MR MOORE (continuing):
When I was the minister in this area, I saw the information from the Disability Advisory Council, which comprises a very broad range of people who are involved in disabilities. Their response to me was that they do want an inquiry. They want an inquiry into the deaths that occur. I understand that, and I think that is a very sensible thing for them. They were very keen about an inquiry narrowed to that matter.

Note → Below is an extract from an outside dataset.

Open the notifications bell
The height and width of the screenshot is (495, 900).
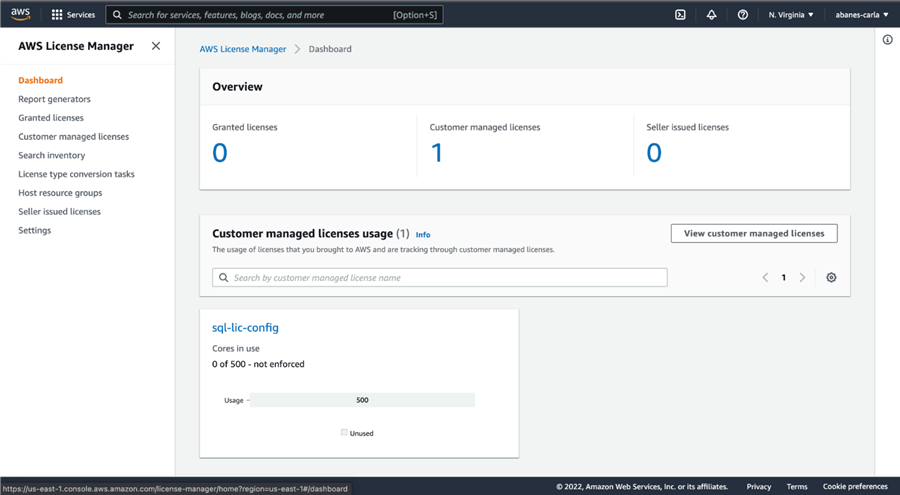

There is, if you like, a higher level inquiry going on, because two deaths occurred in a disability residence. Those deaths will be inquired into by the coroner. Mr Wood, you may recall that when the hospital implosion came before us the former Chief Minister, Mrs Carnell, had appointed an inquiry under the Inquires Act to conduct an inquiry. The coroner objected. The coroner said, "No, do not do that. That is crossing the ground. I am doing that inquiry." We have two coronial inquiries going on into this matter. You are recommending that we set up an overriding committee of inquiry that goes across them but does more-and I do not miss that.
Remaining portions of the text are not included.